Here we make a density plot similar to Figure 5 in the main manuscript, showing that the set fold changes can be recovered:

```{r densities, fig.width=10, fig.height=5}
notde = sim_info$transcriptid[!sim_info$DEstatus]
nonde_inds = which(sim_info$transcriptid[o] %in% notde)
up_inds = which(sim_info$transcriptid[o] %in% sim_info$transcriptid[sim_info$foldchange>1])
down_inds = which(sim_info$transcriptid[o] %in% sim_info$transcriptid[sim_info$foldchange<1])

fc = log2(fold_changes$PostFC)
plot(density(fc[nonde_inds]), col='blue', lwd=2, xlab='Fitted Coefficient (log scale)',
    main='fold change distributions', xlim=c(-3, 3), ylim=c(0,1.4))
lines(density(fc[up_inds]), col='deepskyblue', lwd=2, lty=5)
lines(density(fc[down_inds]), col='navy', lwd=2, lty=6)
legend('topright', c('underexpressed', 'not DE', 'overexpressed'),
    col=c('navy', 'blue', 'deepskyblue'), lwd=2, lty=c(6,1,5),cex=0.5)
```

And finally, we can also make an ROC curve to recover differential expression in this scenario.
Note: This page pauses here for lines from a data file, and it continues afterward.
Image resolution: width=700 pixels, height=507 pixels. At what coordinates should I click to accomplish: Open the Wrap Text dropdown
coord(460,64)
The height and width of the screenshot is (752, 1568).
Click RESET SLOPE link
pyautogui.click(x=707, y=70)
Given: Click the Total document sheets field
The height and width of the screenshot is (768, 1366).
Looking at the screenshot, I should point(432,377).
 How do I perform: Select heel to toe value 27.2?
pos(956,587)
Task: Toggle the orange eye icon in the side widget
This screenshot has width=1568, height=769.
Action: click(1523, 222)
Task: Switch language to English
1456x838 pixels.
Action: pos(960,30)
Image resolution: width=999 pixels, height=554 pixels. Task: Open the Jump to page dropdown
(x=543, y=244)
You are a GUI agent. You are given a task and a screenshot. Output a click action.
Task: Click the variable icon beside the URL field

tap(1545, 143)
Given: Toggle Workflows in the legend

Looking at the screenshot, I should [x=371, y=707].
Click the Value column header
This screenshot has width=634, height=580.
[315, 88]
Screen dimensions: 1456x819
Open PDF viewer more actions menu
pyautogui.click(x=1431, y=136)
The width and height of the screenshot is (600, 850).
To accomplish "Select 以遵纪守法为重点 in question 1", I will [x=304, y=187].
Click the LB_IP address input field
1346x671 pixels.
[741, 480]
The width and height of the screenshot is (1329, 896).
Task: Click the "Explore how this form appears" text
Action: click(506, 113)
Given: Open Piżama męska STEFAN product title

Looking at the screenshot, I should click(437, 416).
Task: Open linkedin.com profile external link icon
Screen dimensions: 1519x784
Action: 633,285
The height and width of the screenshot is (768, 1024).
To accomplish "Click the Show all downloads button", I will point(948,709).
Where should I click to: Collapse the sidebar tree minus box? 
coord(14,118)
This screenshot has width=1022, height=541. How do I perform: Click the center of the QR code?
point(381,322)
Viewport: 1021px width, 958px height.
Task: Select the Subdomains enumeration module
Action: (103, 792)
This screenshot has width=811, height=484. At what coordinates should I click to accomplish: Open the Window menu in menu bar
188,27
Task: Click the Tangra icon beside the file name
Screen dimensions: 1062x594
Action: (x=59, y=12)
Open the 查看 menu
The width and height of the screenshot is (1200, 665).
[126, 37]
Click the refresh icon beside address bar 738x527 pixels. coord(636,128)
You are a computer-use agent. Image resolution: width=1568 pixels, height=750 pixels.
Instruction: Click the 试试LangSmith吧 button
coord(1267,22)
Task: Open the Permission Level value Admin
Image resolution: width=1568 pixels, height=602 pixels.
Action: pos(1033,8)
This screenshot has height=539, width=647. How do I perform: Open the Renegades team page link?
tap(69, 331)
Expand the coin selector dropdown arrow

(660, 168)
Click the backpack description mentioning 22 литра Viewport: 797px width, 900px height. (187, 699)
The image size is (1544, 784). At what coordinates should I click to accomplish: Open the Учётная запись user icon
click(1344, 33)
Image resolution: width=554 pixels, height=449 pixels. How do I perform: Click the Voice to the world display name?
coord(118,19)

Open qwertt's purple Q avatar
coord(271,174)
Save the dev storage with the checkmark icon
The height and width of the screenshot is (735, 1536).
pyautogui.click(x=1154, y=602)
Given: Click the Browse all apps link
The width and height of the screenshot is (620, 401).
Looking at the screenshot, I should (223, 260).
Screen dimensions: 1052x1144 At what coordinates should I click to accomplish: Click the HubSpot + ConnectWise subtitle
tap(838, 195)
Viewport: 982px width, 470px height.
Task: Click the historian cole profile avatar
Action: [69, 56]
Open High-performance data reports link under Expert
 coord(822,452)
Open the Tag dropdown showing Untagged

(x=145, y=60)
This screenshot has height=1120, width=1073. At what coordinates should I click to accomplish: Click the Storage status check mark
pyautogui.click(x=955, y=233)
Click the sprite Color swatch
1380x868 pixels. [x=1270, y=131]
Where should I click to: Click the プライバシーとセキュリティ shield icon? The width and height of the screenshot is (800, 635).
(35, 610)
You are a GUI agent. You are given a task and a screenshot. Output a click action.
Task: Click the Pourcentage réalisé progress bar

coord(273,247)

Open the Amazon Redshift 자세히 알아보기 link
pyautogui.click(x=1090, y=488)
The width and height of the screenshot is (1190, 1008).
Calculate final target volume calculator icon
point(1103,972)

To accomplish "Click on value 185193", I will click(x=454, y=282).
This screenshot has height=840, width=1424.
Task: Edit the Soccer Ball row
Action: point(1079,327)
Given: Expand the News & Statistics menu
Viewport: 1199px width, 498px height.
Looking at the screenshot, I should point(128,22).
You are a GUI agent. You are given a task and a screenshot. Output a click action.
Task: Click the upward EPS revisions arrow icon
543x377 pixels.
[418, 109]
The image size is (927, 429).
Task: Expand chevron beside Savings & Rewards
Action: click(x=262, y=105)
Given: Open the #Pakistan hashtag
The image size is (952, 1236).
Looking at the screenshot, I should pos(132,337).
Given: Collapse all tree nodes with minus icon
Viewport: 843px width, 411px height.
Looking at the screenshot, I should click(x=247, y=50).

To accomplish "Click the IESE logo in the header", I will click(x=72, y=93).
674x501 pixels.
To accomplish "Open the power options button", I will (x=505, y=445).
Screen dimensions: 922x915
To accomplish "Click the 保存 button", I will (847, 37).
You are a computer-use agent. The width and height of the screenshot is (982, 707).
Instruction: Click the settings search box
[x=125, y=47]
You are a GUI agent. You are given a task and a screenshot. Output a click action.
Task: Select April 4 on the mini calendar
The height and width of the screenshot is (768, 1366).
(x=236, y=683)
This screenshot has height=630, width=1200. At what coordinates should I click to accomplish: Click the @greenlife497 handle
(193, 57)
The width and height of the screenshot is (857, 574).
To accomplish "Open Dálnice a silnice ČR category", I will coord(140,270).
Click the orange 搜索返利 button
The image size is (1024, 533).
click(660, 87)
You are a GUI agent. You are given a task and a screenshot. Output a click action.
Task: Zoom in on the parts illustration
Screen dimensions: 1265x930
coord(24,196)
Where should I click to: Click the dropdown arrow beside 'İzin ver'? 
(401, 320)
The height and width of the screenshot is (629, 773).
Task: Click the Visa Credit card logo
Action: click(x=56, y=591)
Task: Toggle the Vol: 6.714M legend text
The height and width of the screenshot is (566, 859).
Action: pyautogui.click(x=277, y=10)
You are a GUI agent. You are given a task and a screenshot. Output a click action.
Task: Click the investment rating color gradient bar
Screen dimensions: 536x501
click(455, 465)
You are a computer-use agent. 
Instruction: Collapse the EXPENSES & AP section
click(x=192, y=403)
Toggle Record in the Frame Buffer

```{r roc, fig.height=5, fig.width=5}
reallyde = sim_info[sim_info$DEstatus,]$transcriptid
notde = sim_info[!sim_info$DEstatus,]$transcriptid
ppde = IsoEBOut$PPDE
sens = spec = NULL
qaxis = rev(seq(0,1,by=0.01))
for(i in seq_along(qaxis)){
    sens[i] = sum(reallyde %in% names(ppde[ppde>qaxis[i]])) / length(reallyde)
    spec[i] = sum(notde %in% c(names(ppde[ppde<=qaxis[i]]), setdiff(notde, names(ppde)))) / length(notde)
}
sens[i+1] = 1
spec[i+1] = 0

plot(1-spec, sens, xlab='False Positive Rate', ylab='True Positive Rate', main='ROC Curve', xlim=c(0,1), ylim=c(0,1), type='l', lwd=2, col='purple')
```

In this experiment, EBSeq was easily able to correctly recover differentially expressed transcripts.